The job was a good one. Circle ran a huge operation, with two mills on the West Coast, another in New York State, and of course the one in Joliet. Since the company manufactured a wide variety of paper products — newsprint, industrial papers, bond and writing and ledger and manifold papers, bags and boxes, book and offset papers, butcher’s wrap, you name it — my selling job took me to a great many different kinds of retail outlets, and I was certainly never bored.
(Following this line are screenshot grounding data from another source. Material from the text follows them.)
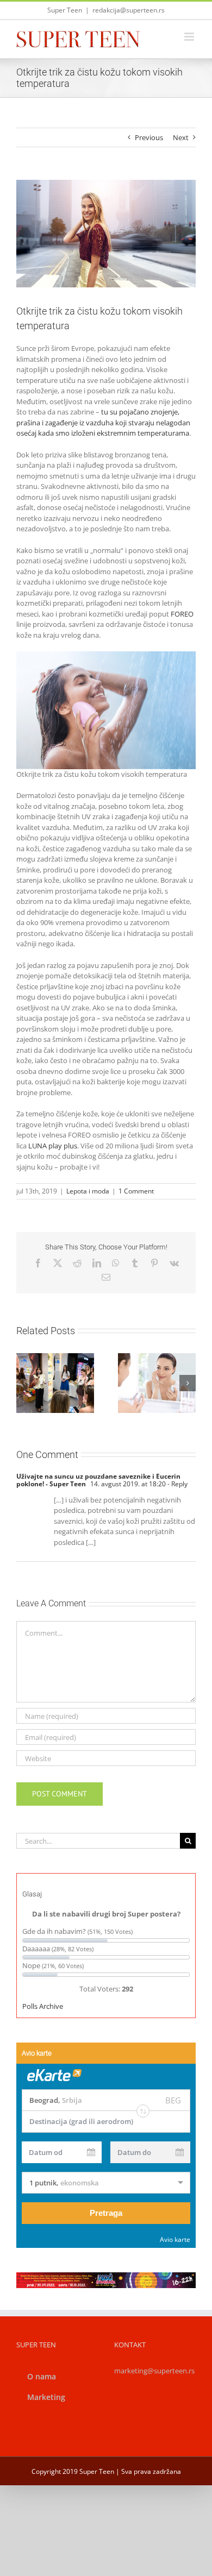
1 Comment (136, 1191)
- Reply (177, 1483)
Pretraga (106, 2212)
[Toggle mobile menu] (190, 36)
Circle’s main paper product that year, though (as was the case with ail of the Joliet mills), was wallpaper, and I guess I earned most of my commissions selling to the housewares sections of the big department stores, or to the smaller paint and wallpaper retailers scattered all over Chicago. By the end of my third week at Circle, I began to think that Allen had done me a big favor. My earlier ideas on how to become a corporation executive now seemed terribly naive. The way to get into the board room was not by spiking and rolling logs off the conveyer belt. This was the way. I found myself outlining a plan for my rise through the Circle Mill ranks, allowing three to live years for each phase of the escalation, from salesman to District Manager, in which position I would begin supervising salesmen, and fighting with plant managers for deliveries, and influencing mill schedules, and meeting regularly with management, and then moving up to Sales Manager where my salary would take a sudden jump and company stock would be offered to me, and then on to Vice President-Sales where I would undoubtedly come into conflict with the Vice President-Manufacturing because the next job upward on the ladder was Executive Vice President, third highest position at Circle, with only the Chairman of the Board and the President of the company above. This was 1920. If everything went as I expected it to go, I could become President of Circle by as early as 1932, but certainly no later than 1940. None of it seemed beyond my grasp. I was, perhaps, just an uneducated lumberjack from the Wisconsin woods, but (as I had once told Mr. Moreland) this was America, and I knew that here a man could become whatever he chose to become.